Stored data:
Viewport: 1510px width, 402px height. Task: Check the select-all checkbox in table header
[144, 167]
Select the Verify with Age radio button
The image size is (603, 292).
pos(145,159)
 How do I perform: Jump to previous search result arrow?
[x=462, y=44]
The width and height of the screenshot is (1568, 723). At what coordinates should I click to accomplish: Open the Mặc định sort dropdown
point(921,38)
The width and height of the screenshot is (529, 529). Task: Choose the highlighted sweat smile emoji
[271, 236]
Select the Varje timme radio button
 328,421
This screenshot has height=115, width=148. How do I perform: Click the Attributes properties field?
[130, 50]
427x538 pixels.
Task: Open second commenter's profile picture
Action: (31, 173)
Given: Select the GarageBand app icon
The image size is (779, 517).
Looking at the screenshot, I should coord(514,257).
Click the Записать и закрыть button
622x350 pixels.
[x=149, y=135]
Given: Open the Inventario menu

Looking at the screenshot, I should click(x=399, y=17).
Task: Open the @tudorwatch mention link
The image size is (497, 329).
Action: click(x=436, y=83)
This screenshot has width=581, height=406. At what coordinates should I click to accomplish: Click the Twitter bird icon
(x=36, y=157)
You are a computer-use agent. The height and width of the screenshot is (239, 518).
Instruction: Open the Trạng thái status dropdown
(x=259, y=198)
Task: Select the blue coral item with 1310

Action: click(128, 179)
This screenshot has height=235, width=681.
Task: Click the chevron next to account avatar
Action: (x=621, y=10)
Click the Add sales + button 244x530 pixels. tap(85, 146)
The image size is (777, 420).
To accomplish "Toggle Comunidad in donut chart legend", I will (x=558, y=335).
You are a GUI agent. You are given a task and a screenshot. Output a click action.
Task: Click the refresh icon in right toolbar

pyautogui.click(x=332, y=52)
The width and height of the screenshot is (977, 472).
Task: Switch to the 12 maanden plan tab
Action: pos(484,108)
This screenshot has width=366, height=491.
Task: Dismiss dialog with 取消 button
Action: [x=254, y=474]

◆ EXERCISE INSTRUCTIONS: All of the records above should be given again exactly as written.

◆ RESULT OF THIS EXERCISE:
Viewport: 1510px width, 402px height. Task: Check the select-all checkbox in table header
[144, 167]
Select the Verify with Age radio button
The image size is (603, 292).
pos(145,159)
 How do I perform: Jump to previous search result arrow?
[x=462, y=44]
The width and height of the screenshot is (1568, 723). At what coordinates should I click to accomplish: Open the Mặc định sort dropdown
point(921,38)
The width and height of the screenshot is (529, 529). Task: Choose the highlighted sweat smile emoji
[271, 236]
Select the Varje timme radio button
 328,421
This screenshot has height=115, width=148. How do I perform: Click the Attributes properties field?
[130, 50]
427x538 pixels.
Task: Open second commenter's profile picture
Action: (31, 173)
Given: Select the GarageBand app icon
The image size is (779, 517).
Looking at the screenshot, I should coord(514,257).
Click the Записать и закрыть button
622x350 pixels.
[x=149, y=135]
Given: Open the Inventario menu

Looking at the screenshot, I should click(x=399, y=17).
Task: Open the @tudorwatch mention link
The image size is (497, 329).
Action: click(x=436, y=83)
This screenshot has width=581, height=406. At what coordinates should I click to accomplish: Click the Twitter bird icon
(x=36, y=157)
You are a computer-use agent. The height and width of the screenshot is (239, 518).
Instruction: Open the Trạng thái status dropdown
(x=259, y=198)
Task: Select the blue coral item with 1310

Action: click(128, 179)
This screenshot has height=235, width=681.
Task: Click the chevron next to account avatar
Action: (x=621, y=10)
Click the Add sales + button 244x530 pixels. tap(85, 146)
The image size is (777, 420).
To accomplish "Toggle Comunidad in donut chart legend", I will (x=558, y=335).
You are a GUI agent. You are given a task and a screenshot. Output a click action.
Task: Click the refresh icon in right toolbar

pyautogui.click(x=332, y=52)
The width and height of the screenshot is (977, 472).
Task: Switch to the 12 maanden plan tab
Action: pos(484,108)
This screenshot has width=366, height=491.
Task: Dismiss dialog with 取消 button
Action: [x=254, y=474]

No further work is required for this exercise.